So, for everyone who could have the same issue, this is a solution which works for me.

The code for my plugin is:

# Call this file 'ordinalmonth.rb' (in logstash/filters, as above)
require "logstash/filters/base"
require "logstash/namespace"

class LogStash::Filters::OrdinalMonth < LogStash::Filters::Base

# Setting the config_name here is required. This is how you
# configure this filter from your logstash config.
#
# filter {
#   ordinalmonth { ... }
# }
  config_name "ordinalmonth"

# New plugins should start life at milestone 1.
milestone 2

# Replace the message with this value.
config :month_field, :validate => :string, :default => "month"

public
def register
  # nothing to do
end # def register

public
def filter(event)
  # return nothing unless there's an actual filter event
  return unless filter?(event)
  if event[@month_field]
    # Replace the event message with our message as configured in the
    # config file.
    tmp = case event[@month_field]
      when "Jan" then "01"
      when "Feb" then "02"
      when "Mar" then "03"
      when "Apr" then "04"
      when "May" then "05"
      when 'Jun' then '06'
      when "Jul" then "07"
      when "Aug" then "08"
      when "Sep" then "09"
      when "Oct" then "10"
      when "Nov" then "11"
      when "Dec" then "12"
      else "Unknown"
      end
    event["month"] = tmp
  end
  # filter_matched should go in the last line of our successful code 
  filter_matched(event)
end # def filter
end # class LogStash::Filters::OrdinalMonth

Basically, the plugin receive the name of the filed which contain the name of the month with 3 letters, starting with a capital one. Then enters in the case statement, so the updating can be achieved. Then, it alters the old value contained in the field.

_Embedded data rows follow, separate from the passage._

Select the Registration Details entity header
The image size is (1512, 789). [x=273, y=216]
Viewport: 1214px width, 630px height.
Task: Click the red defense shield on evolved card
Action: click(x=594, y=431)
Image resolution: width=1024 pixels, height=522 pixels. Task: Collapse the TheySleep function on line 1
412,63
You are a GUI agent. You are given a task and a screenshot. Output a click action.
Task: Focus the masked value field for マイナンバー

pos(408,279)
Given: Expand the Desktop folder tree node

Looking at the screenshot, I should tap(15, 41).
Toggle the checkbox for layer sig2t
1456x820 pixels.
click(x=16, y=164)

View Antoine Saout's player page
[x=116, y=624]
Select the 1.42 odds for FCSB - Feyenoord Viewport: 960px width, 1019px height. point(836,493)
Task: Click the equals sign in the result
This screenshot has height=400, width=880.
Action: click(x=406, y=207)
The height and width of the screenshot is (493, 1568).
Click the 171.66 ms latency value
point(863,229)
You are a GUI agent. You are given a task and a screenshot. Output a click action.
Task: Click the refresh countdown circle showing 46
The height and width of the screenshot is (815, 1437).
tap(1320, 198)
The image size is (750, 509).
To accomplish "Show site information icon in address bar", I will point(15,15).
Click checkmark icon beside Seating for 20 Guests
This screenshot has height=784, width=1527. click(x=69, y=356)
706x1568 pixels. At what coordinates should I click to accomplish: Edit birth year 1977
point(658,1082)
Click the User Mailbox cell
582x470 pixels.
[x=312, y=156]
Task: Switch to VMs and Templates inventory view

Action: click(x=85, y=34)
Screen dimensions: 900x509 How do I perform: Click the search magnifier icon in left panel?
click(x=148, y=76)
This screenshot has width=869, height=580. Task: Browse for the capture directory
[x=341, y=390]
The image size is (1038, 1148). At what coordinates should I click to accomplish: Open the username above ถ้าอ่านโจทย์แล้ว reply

So, for this works in a expected manner, I had to change the code in the configuration file for my logstash job:

filter {
  if [type] == "nauta_navroom" {
      grok {
        match => [ "message", "%{IP:client} %{NOTSPACE:sep} %{NOTSPACE:ident} %{NOTSPACE:inbracket}%{NOTSPACE:day}/%{MONTH:month}/%{YEAR:year}:%{HOUR:hour}:%{MINUTE:minute}:%{SECOND:second} %{ISO8601_TIMEZONE:tz}%{NOTSPACE:outbracket} \"%{WORD:method} %{NOTSPACE:uri} %{NOTSPACE:http_version}\" %{NUMBER:code} %{NUMBER:size} %{NOTSPACE:action_hierarchy} %{NOTSPACE:content_type}" ]
        remove_field => ["sep"]
        remove_field => ["inbracket"]
        remove_field => ["outbracket"]
      }
      ordinalmonth {}
      kv {
        source => "@message"
      }
  }
}

Check out the invocation of the ordinalmonth plugin, without any parameters. The other magic thing was using the kv filter, who actually makes the changes visible outside the filter.

And that's it. I hope this can be useful to anyone who needs it. Thanks for your attention. Jorge.